INSTRUCTIONS TO FOLLOW:
Repeat all of the data below word for word, keeping no images.
SUPPLIED ENTRIES Start Marker
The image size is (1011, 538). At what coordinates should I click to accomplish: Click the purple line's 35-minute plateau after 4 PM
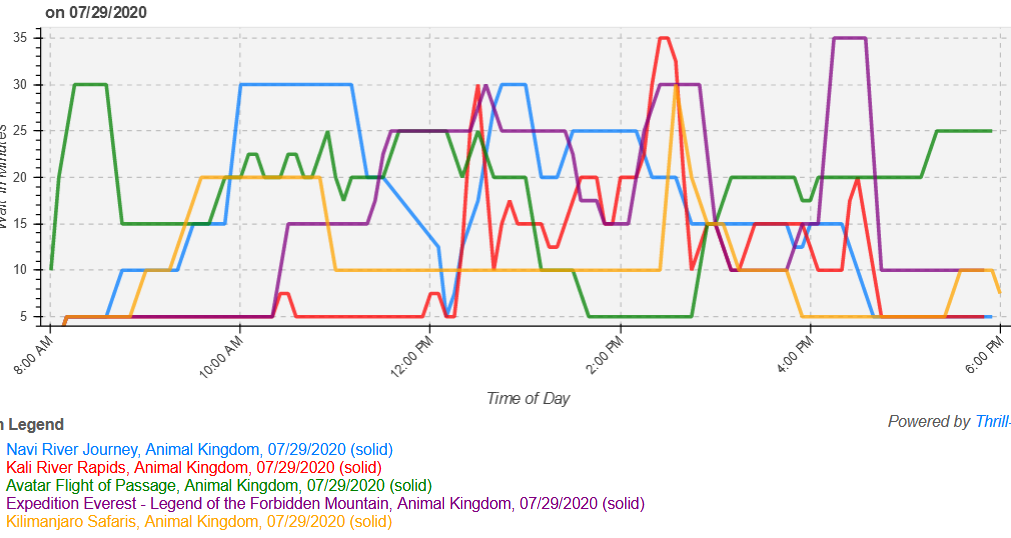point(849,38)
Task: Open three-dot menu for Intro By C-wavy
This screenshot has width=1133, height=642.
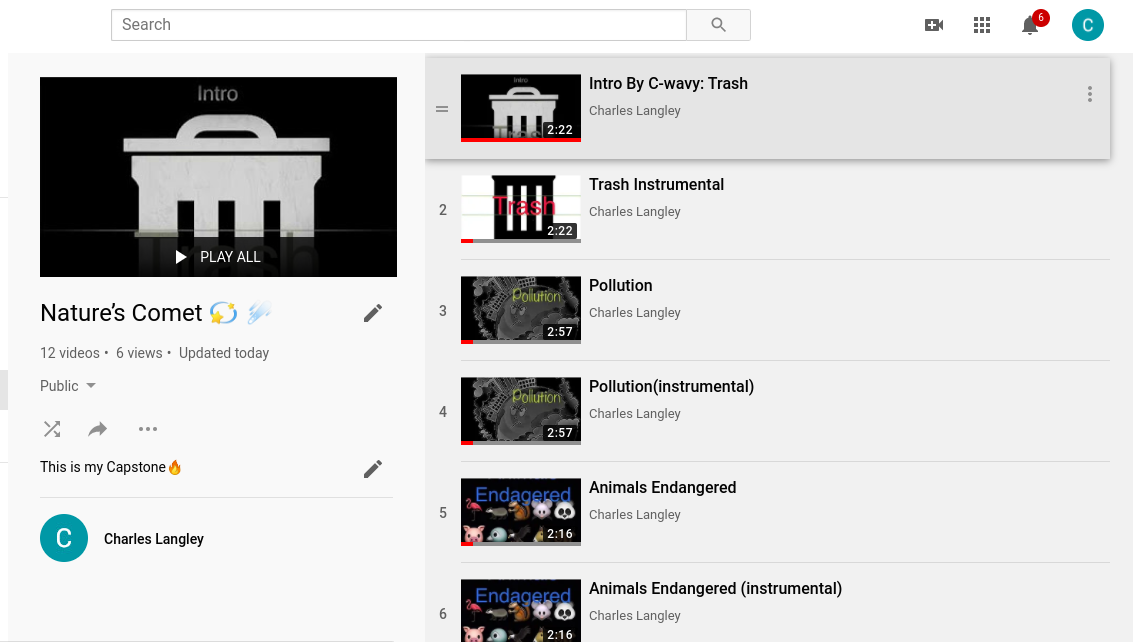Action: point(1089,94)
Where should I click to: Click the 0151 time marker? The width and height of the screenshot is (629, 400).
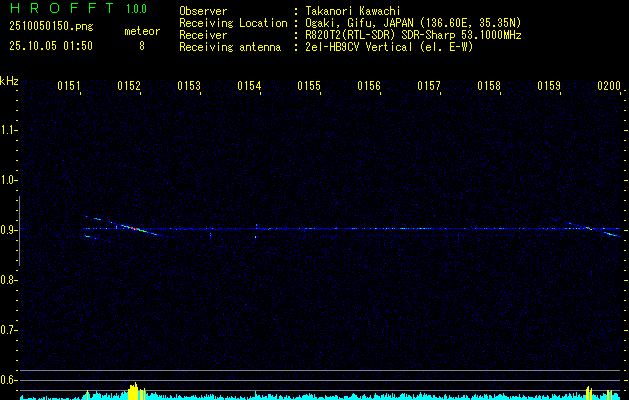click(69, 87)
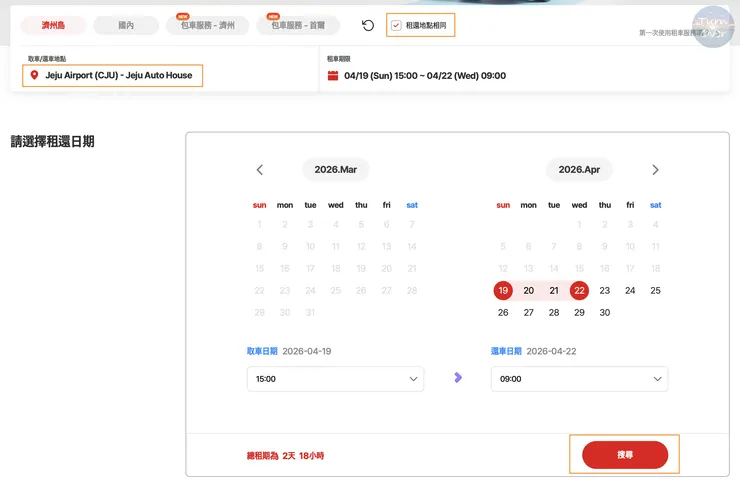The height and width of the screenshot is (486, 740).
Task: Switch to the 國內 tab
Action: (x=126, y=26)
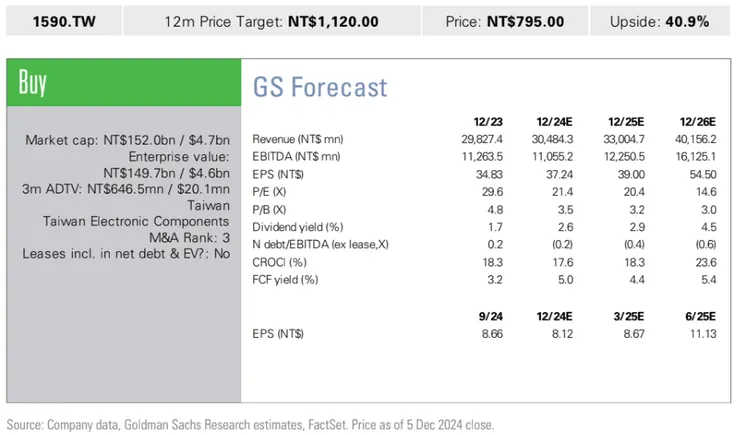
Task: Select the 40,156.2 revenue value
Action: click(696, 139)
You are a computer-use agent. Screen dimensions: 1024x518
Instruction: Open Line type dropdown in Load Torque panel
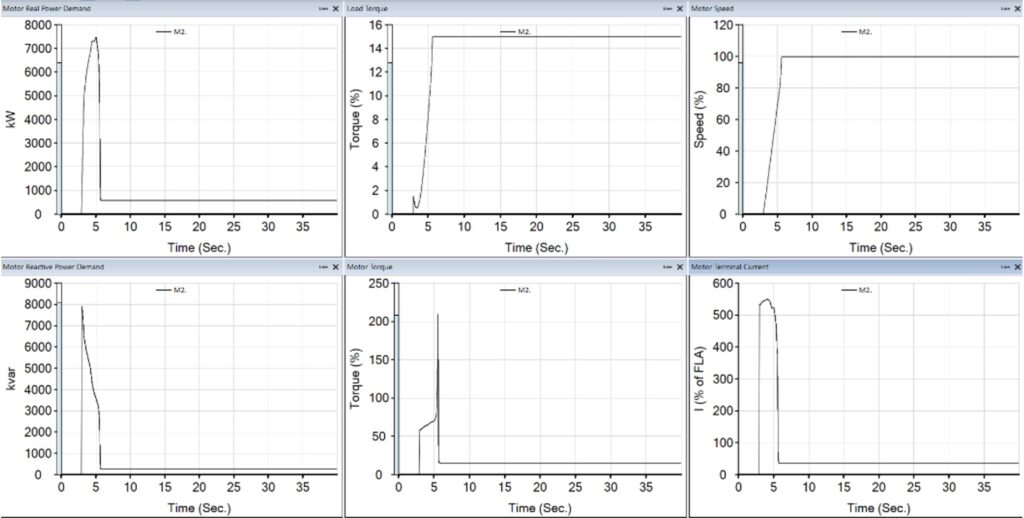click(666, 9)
SUPPLIED ENTRIES End Marker
TASK OUTPUT:
The image size is (1011, 538). At what coordinates should I click to accomplish: Click the purple line's 35-minute plateau after 4 PM
point(849,38)
Task: Open three-dot menu for Intro By C-wavy
This screenshot has width=1133, height=642.
Action: point(1089,94)
Where should I click to: Click the 0151 time marker? The width and height of the screenshot is (629, 400).
click(69, 87)
The height and width of the screenshot is (486, 740).
Task: Switch to the 國內 tab
Action: (x=126, y=26)
Task: Select the 40,156.2 revenue value
Action: click(696, 139)
You are a computer-use agent. Screen dimensions: 1024x518
Instruction: Open Line type dropdown in Load Torque panel
click(666, 9)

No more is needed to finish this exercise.